Several coaches said the talk of splitting is symptomatic of the long-standing tension between the "big and small" schools. The Mountain West was one of the biggest fighters for a football playoff in the last decade, claiming that the BCS was another way to exclude teams from less prosperous conferences.

With a super division, San Diego State coach Rocky Long said, the power conferences would again widen the gap.

"The BCS started slowly including the rest of us and giving us a piece — a little tiny piece — of the pie," Long said. "Now there's a movement on for a greater playoff system. The guys who control college football right now, I think they would think that a playoff would only include them."

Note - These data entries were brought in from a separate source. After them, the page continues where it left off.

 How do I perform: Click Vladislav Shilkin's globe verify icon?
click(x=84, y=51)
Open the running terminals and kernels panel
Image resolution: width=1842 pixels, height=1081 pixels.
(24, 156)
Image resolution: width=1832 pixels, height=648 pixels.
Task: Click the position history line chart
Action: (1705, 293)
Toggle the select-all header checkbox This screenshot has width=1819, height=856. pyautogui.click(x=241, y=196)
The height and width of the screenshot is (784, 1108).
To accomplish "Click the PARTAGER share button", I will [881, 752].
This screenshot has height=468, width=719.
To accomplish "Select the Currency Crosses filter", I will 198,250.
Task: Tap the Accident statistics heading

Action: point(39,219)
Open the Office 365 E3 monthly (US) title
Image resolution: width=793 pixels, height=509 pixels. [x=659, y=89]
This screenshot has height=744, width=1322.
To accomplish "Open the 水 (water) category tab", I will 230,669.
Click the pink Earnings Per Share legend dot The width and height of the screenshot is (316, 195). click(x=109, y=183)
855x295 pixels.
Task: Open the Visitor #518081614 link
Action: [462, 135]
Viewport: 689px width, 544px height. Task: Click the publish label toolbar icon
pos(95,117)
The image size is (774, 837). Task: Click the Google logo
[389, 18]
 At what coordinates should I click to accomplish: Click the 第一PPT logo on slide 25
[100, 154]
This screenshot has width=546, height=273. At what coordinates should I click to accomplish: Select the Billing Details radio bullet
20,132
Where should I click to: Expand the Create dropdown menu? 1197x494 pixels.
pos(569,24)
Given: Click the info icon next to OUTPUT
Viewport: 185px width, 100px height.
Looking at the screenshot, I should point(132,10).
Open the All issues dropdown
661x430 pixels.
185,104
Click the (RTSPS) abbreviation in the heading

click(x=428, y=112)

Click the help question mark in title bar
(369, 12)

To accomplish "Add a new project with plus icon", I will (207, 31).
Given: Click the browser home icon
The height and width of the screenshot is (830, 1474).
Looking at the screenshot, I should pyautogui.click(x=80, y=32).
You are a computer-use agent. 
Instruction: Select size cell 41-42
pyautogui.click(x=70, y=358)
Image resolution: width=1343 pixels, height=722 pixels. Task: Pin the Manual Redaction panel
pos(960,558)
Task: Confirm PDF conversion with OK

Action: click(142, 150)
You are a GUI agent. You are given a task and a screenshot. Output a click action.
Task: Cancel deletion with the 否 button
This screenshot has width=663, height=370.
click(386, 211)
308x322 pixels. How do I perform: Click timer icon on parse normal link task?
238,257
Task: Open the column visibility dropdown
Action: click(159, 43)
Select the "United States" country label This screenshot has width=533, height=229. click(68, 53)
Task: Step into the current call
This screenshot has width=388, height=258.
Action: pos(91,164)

New Mexico coach Bob Davie said he wasn't sure that the split would happen, but did say "the buzz is stronger than it's ever been." But in general, he said, football coaches are leaving the worrying in the hands of presidents and athletic directors.

Twitter: @kylegoon —

MW happy to be back in Utah

Mountain West commissioner Craig Thompson said Tuesday that the league was pleased to be back in business in the state of Utah, expressing enthusiasm for new member Utah State. He also said the door remains open for independent BYU — a former MW member — if it ever wants to return.

"To get Utah State and back into the Salt Lake market is going to help us," Thompson said. "And Utah State has performed really against Utah and BYU in recent years, and we hope they continue that success. … It is important to get a presence in that market."

Thompson said the conference was not looking for new members at the moment, but said if BYU expressed interest in rejoining, "we would talk to them."

"They would make us a better league," he added.